Énoncé A: Recopiez fidèlement le passage de la présentation de la compilation boogaloo qui va de "Dans la chaleur" à "medoc en exclu.".
Énoncé B:
Répondez à ces questions sur la présentation de la compilation boogaloo :
(i) Quel label publie la compilation ?
(ii) À quel genre musical la compilation est-elle consacrée ?
(iii) D'où viennent les fusions latines évoquées ?
Énoncé C: Prolongez la présentation de la compilation boogaloo à la suite de sa dernière phrase.

Extrait choisi:
****************************************
Dans la chaleur moite d’un été caniculaire, le label Born Bad sort une compilation dédiée au boogaloo et met à l’honneur quelques figures mal connues de la musique des Antilles françaises. On y découvre des musiques métissées, coincées entre l’influence des yé-yé de la métropole, et les fusions latines venues d’Harlem. Posologie à lire ci-dessous, avant d'avaler l'écoute du medoc en exclu.
****************************************
Données:
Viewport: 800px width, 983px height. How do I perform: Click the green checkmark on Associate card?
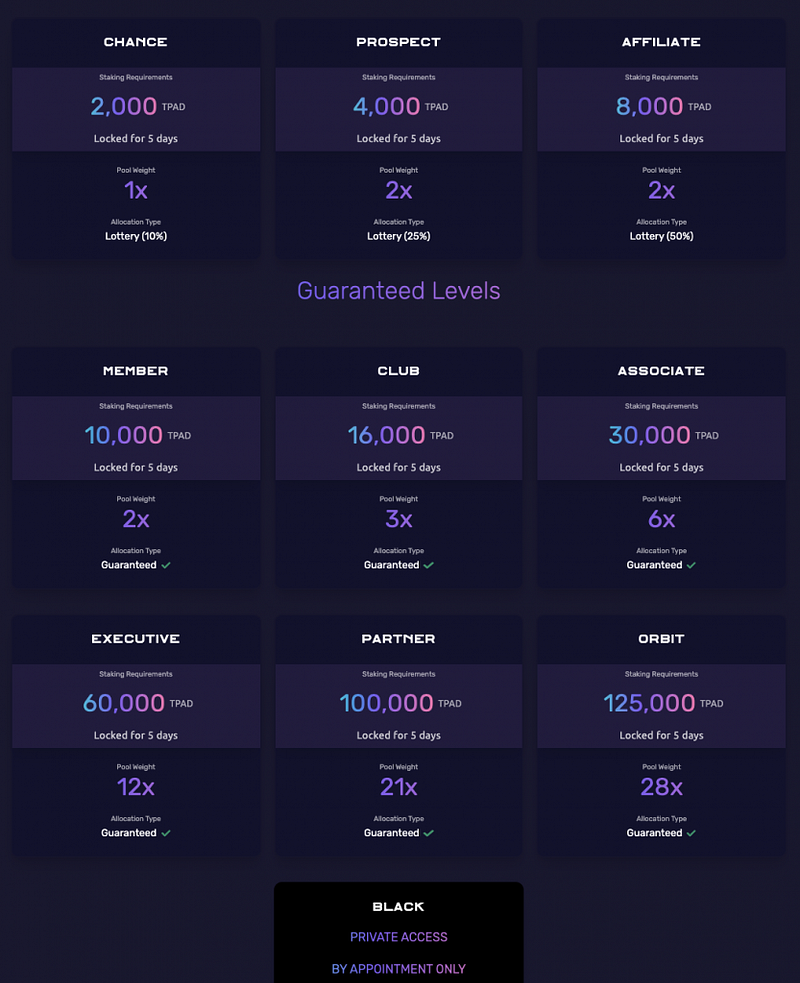(691, 565)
****************************************
Corrigé A:
Dans la chaleur moite d’un été caniculaire, le label Born Bad sort une compilation dédiée au boogaloo et met à l’honneur quelques figures mal connues de la musique des Antilles françaises. On y découvre des musiques métissées, coincées entre l’influence des yé-yé de la métropole, et les fusions latines venues d’Harlem. Posologie à lire ci-dessous, avant d'avaler l'écoute du medoc en exclu.

Corrigé B:
(i) Le label Born Bad.
(ii) Au boogaloo.
(iii) D'Harlem.

Corrigé C:
Vous connaissez sans doute mal l’histoire du boogaloo et personne ne vous en tiendra rigueur. Car le genre fut aussi éphémère qu’il est, aujourd’hui encore, très mal documenté. On ne trouve que peu de choses sur le sujet, mis à part un documentaire de Mathew Ramirez Warren qui y est entièrement consacré [1] ou éventuellement quelques lignes dans des chapitres d’ouvrages plus généraux comme ceux des spécialistes de musique latine Isabelle Leymarie ou bien Juan Flores. De 1966 à 1969, soit à peine plus longtemps que la mode de la tecktonik, le boogaloo a pourtant été LA danse à la mode (comme avant elle le jerk ou le twist), d’abord à New York, puis dans une grande partie de l’Amérique latine et des Caraïbes, avant d’être totalement éclipsée par l’essor fulgurant de la salsa et du label Fania Records.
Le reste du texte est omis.